Stated task:
Rewrite every line of the items below as a numbered list, leaving out any blank lines.

Records supplied:

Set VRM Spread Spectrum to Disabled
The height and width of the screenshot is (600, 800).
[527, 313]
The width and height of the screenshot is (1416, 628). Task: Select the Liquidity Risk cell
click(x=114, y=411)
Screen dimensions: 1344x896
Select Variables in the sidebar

Solution to this problem:
1. Set VRM Spread Spectrum to Disabled
2. The height and width of the screenshot is (600, 800).
3. [527, 313]
4. The width and height of the screenshot is (1416, 628). Task: Select the Liquidity Risk cell
5. click(x=114, y=411)
6. Screen dimensions: 1344x896
7. Select Variables in the sidebar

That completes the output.